„Mo“ symbolisiert offenheit der Spiele

11.12.2017

Athlet Andreas Hackl half mit, Maskottchen für die Special Olympics zu finden

Zwei Mal in der Woche trainiert Andreas Hackl (29) im Vöcklabrucker Hallenbad auf sein großes Ziel hin: Der Lebenshilfe-Athlet will bei den Special Olympics-Sommerspielen 2018 in Vöcklabruck in seinen Paradedisziplinen 50 und 100 Meter Freistil zum Sieg schwimmen. „Aber wenn ich nicht gewinnen kann, dann lasst es mich mutig versuchen“, fügt er sofort sportlich-fair das Zitat des offiziellen Eids der Special Olympics hinzu.

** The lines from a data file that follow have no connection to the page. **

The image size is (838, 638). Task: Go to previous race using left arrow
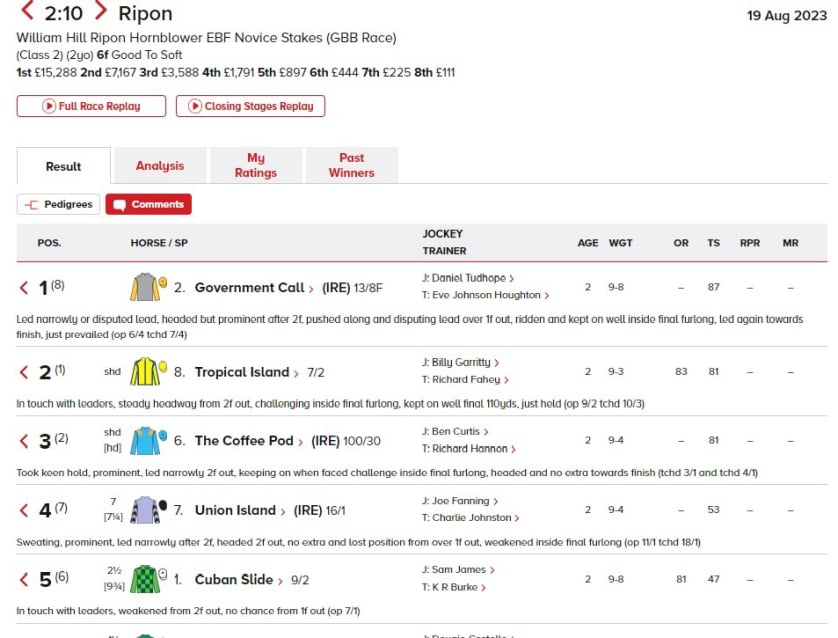[27, 12]
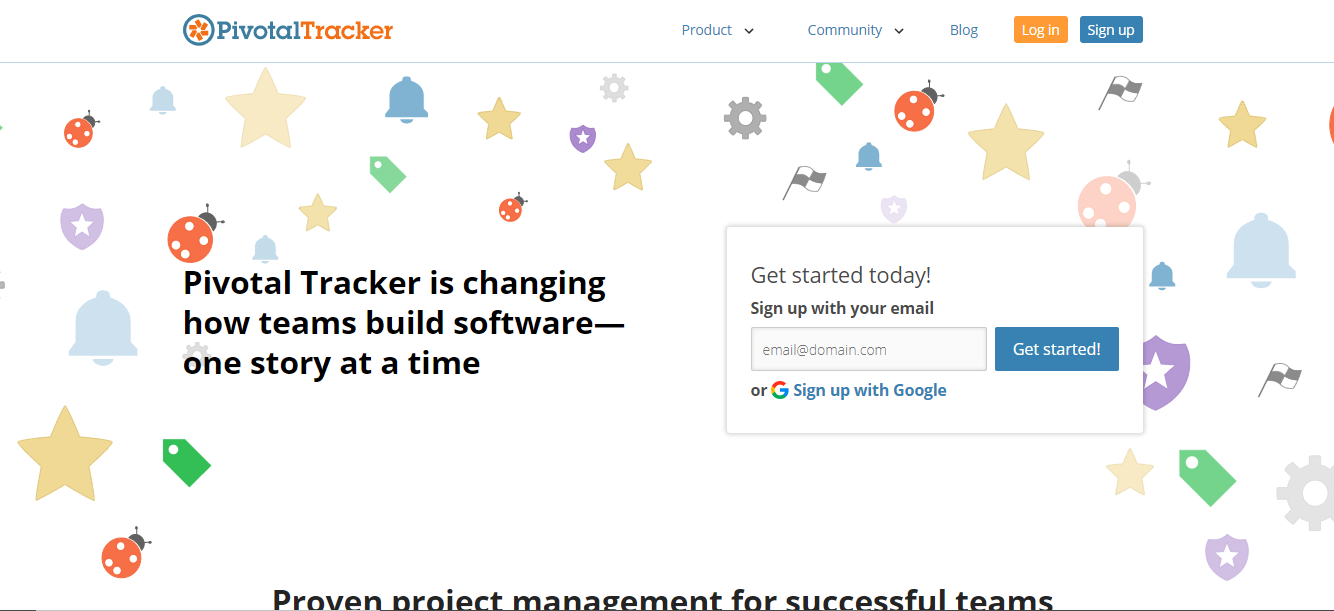Expand the Community dropdown chevron

pyautogui.click(x=899, y=31)
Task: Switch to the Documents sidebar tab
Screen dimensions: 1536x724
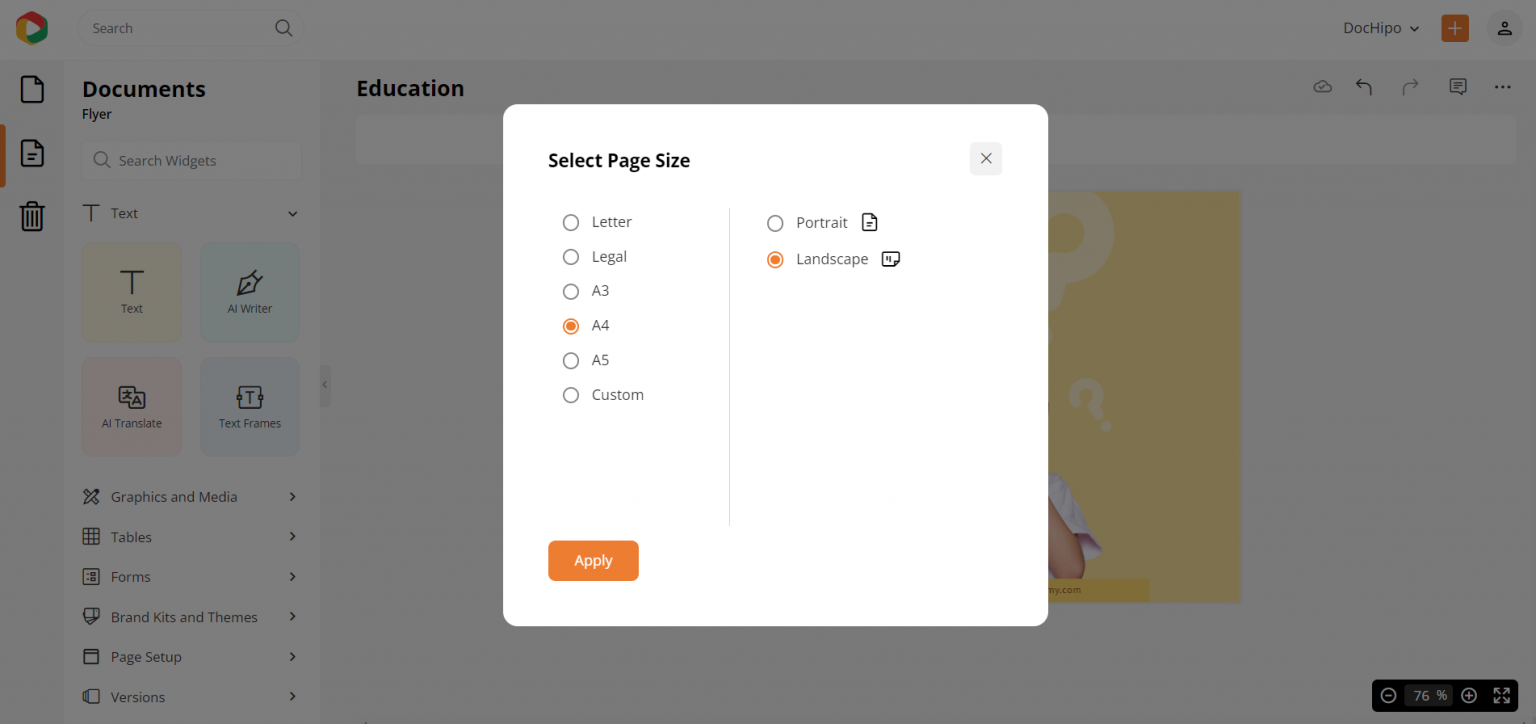Action: point(32,89)

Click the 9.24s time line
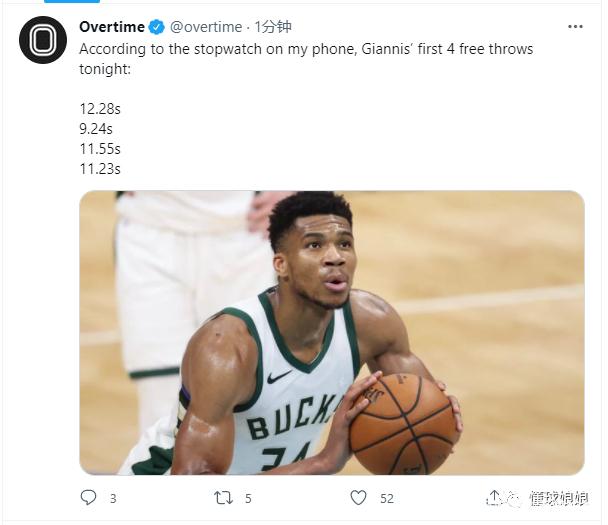click(96, 128)
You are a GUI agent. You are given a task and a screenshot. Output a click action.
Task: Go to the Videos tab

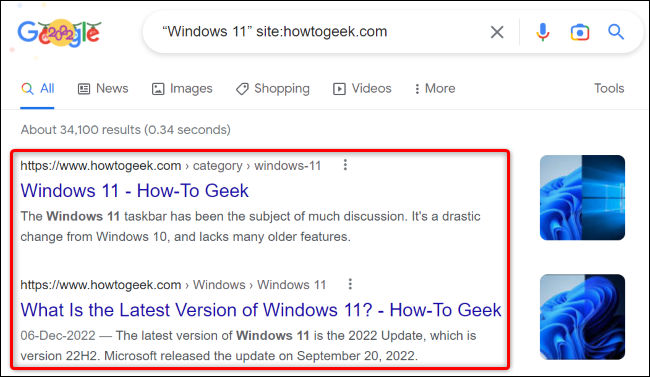tap(362, 88)

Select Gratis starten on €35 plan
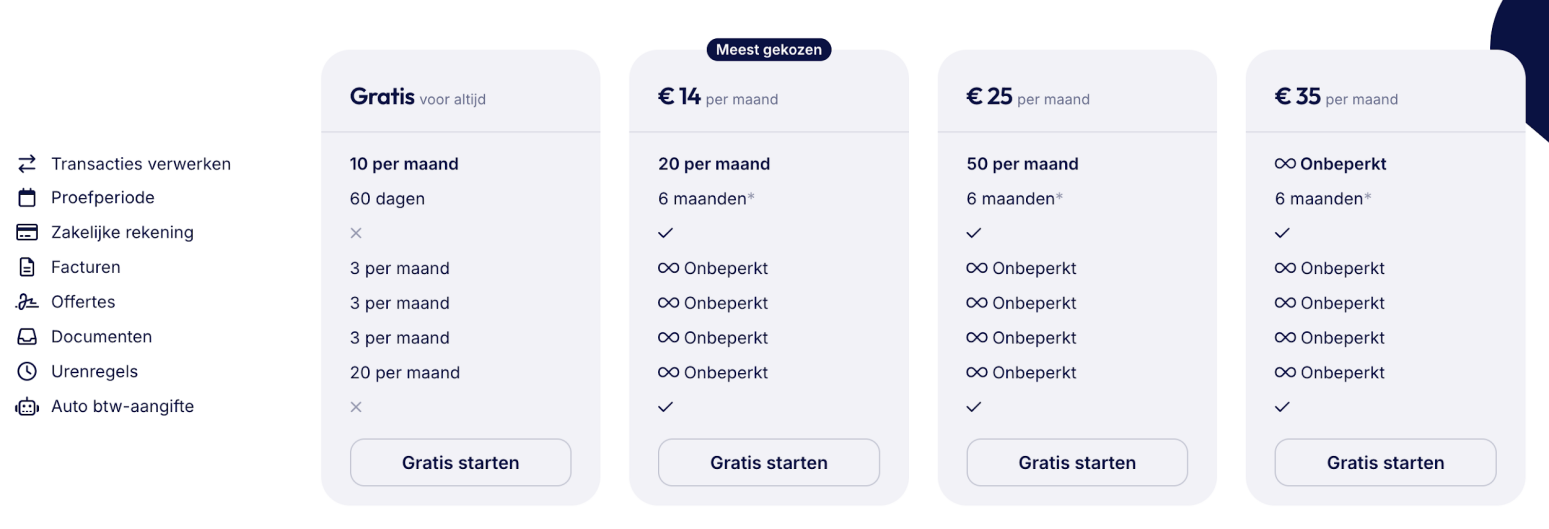[x=1385, y=463]
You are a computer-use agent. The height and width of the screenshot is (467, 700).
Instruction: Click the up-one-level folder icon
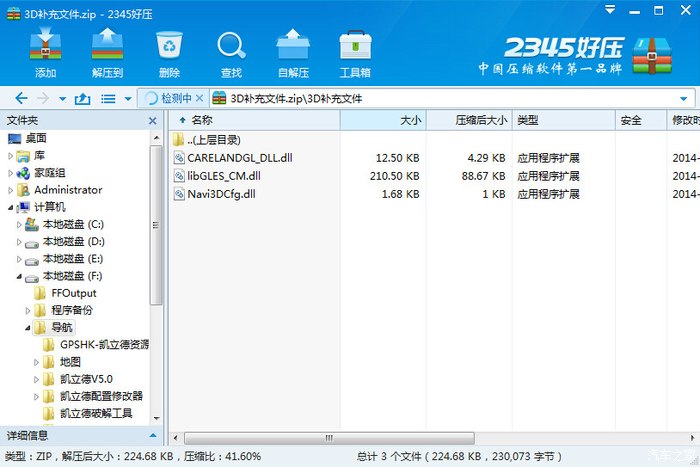click(x=83, y=99)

Der Frankenmarkter Klient der Lebenshilfe Vöcklamarkt hat mit 19 Jahren mit dem Schwimmsport begonnen. „Will es so lustig ist“, begründete Andreas. Mittlerweile hat er tolle Erfolge im Schwimmen gefeiert, auch bei einigen Bewerben im Ausland. „Andreas trainiert sehr viel, damit er in seiner Heimat gut abschneidet“, schildert Lioba Zimansky die Vorbereitungen. Die Schwimmtrainerin betreut die 15 – köpfige Trainingsgruppe, die regelmäßig im Vöcklabrucker Hallenbad an ihrer olympischen Form für die Spiele 2018 arbeitet.

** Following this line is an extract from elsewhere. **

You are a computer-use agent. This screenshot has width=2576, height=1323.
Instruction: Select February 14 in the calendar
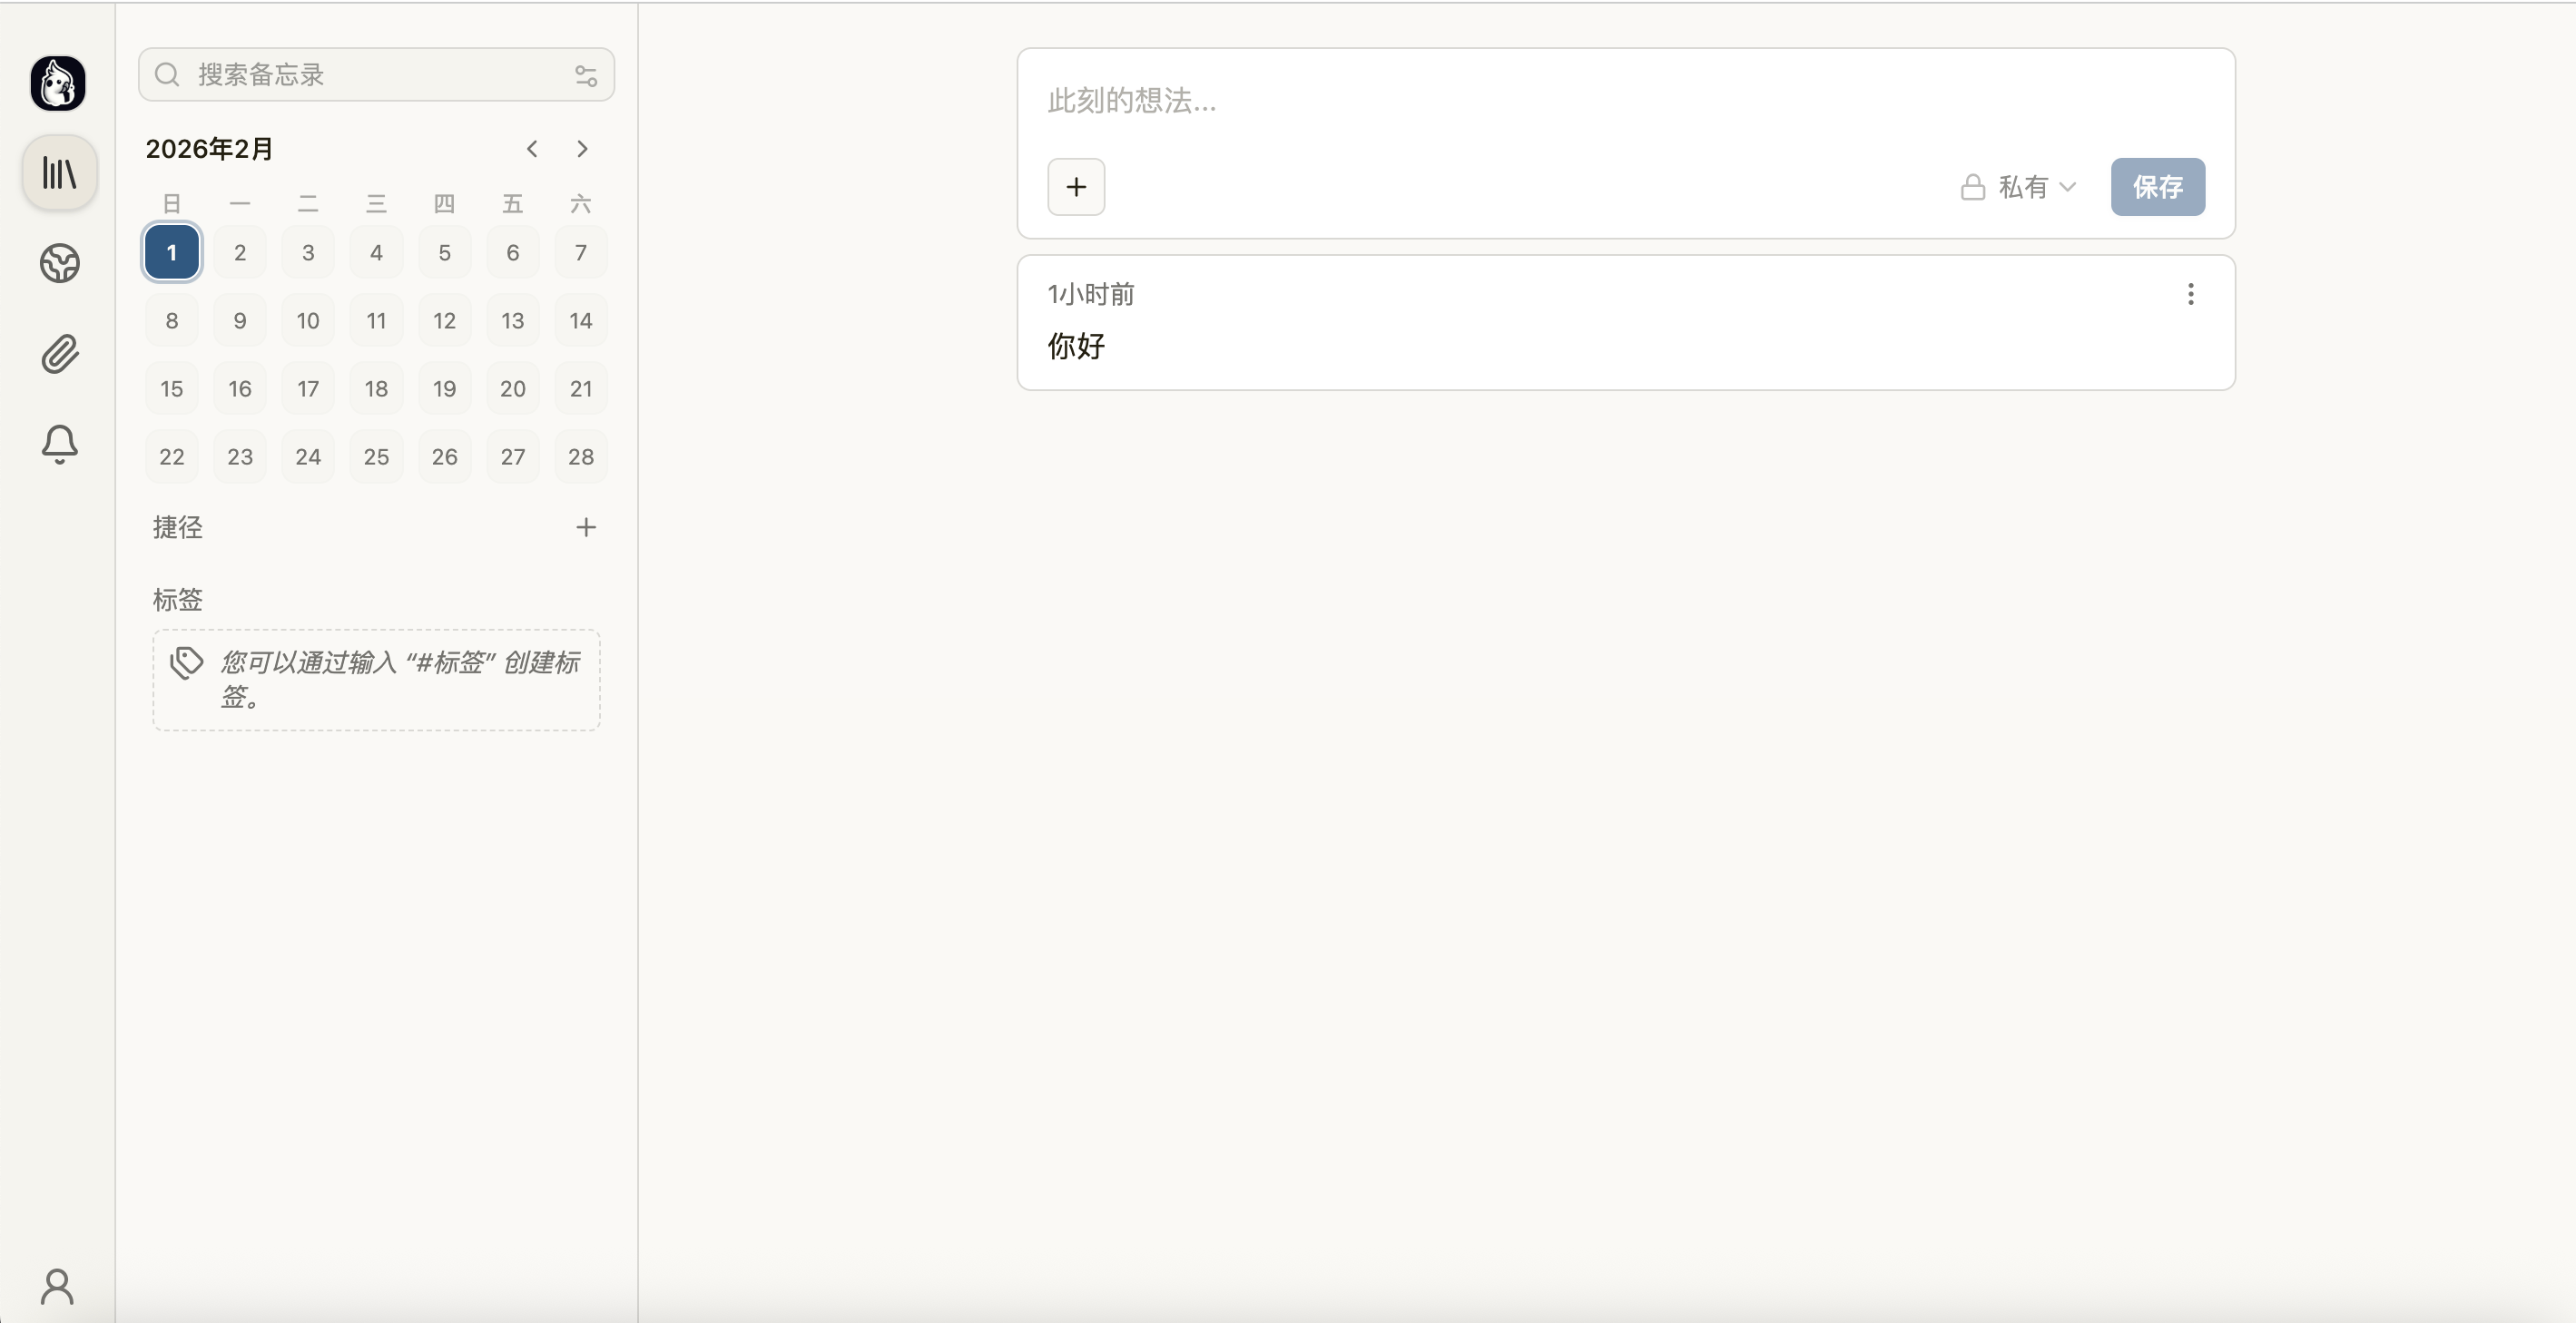[580, 321]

Andreas Hackl und seine Trainerin sind daneben aber auch in der Vorbereitung der Spiele stark engagiert und haben mit einem Projektteam das Maskottchen „Mo“ für die nationalen Sommerspiele geschaffen. „Es ist wichtig, dass die Klienten gemeinsam bei diesem Projekt mitmachen“, sagt Zimansky.

Fündig wurden sie schließlich in der Modeschule Ebensee. Die vierten Jahrgangsklassen zeichneten 80 Maskottchenvorschläge. Die beiden Athleten Ann-Sophie Fiedl und Andreas Hackl wählten daraus ihre zehn Favoriten aus. In einem Facebook-Voting wurde dann der Vorschlag von Petra Burgstaller zum offiziellen Maskottchen gekürt.

„Eine Weltkugel als Maskottchen passt perfekt zu den Special-Olympics-Sommersielen“, erklärt Hans Schneider vom Verein „Brücken bauen“, der die Spiele organisiert. „Sie symbolisiert die Offenheit der Special-Olympics-Bewegung in alle Richtungen unserer Gesellschaft.“ Der Name „Mo“ kommt von Verena Leisch aus der 1A-Klasse der Volksschule Gampern.